Tip: If you have bricks or a pizza stone or unglazed ceramic tile*, put them on the lower rack of the oven. This will hold the heat in the oven. This is good for cheesecakes not baked in a water bath. (Well, actually, it’s helpful for any kind of baking, as it keeps the heat in the oven more constant. I keep a pizza stone in the oven most of the time.)

Combine ingredients for crust, and press into the bottom of a spring-form pan. Bake for 8 to 10 minutes, until fragrant and beginning to brown.

Raise oven heat to 400 F, or lower to 350 F if you’re using a water bath (see below).

Put cream cheese in mixing bowl, and beat until fluffy. Add other ingredients, scraping the bowl and beaters each time (this is very important), fully incorporating each ingredient. When all ingredients are combined, scrape one more time, beat one more minute, and pour mixture into pan over crust.

Instructions for water bath:  Wrap the bottom and sides of the spring-form pan in foil, put it in a baking pan and pour boiling water around the sides.

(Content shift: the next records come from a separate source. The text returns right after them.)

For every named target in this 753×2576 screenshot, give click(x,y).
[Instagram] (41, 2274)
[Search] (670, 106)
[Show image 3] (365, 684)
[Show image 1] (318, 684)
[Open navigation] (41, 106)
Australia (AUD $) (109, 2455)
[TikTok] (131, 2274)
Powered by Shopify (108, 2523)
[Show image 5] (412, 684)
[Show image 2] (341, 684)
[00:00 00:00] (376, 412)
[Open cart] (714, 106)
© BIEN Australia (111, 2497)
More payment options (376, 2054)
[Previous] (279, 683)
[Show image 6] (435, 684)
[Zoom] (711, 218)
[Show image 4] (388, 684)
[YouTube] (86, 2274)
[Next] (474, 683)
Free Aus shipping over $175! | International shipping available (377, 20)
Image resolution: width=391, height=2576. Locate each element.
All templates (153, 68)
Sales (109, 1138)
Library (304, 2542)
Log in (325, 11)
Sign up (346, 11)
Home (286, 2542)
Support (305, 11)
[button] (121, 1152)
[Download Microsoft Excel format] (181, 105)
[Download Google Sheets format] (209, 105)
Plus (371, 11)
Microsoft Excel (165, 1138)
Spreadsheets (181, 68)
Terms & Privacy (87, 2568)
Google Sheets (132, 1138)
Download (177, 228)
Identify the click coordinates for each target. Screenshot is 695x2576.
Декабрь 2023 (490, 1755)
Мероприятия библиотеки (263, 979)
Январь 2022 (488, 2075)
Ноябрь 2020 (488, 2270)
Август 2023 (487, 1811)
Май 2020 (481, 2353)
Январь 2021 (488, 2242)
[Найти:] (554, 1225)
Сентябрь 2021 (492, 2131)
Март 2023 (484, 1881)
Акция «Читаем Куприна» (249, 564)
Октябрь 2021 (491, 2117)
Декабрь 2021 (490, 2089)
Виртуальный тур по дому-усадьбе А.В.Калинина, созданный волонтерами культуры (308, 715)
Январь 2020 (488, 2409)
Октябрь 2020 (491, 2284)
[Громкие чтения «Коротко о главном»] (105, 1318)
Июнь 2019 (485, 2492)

Bake at 350 F for 60 to 90 minutes, checking often. When the cake is firm to touch but slightly soft in the center, or the center reaches 155 F, remove from oven.

Instructions for non-water bath:  For this method, you start the cake at a high temperature, and it slowly drops. If you have stoneware, bricks, etc, this allows it to happen at a slower rate, and I get better results in less time. Put the cheesecake on a sheet pan in case of drippage. After putting the cheesecake in the oven at 400 F, turn the oven down to 200 F. Bake for 60 to 90 minutes, checking often after an hour. When the cake is firm to touch but slightly soft in the center, or the center reaches 155 F, remove from oven.

Chill completely. Top with fruit, if desired, such as Sugar-Free Strawberry Topping.

Makes 16 servings.

Nutritional Information: Each serving has 2 grams effective carbohydrate plus 1 gram fiber, 6 grams protein, and 221 calories.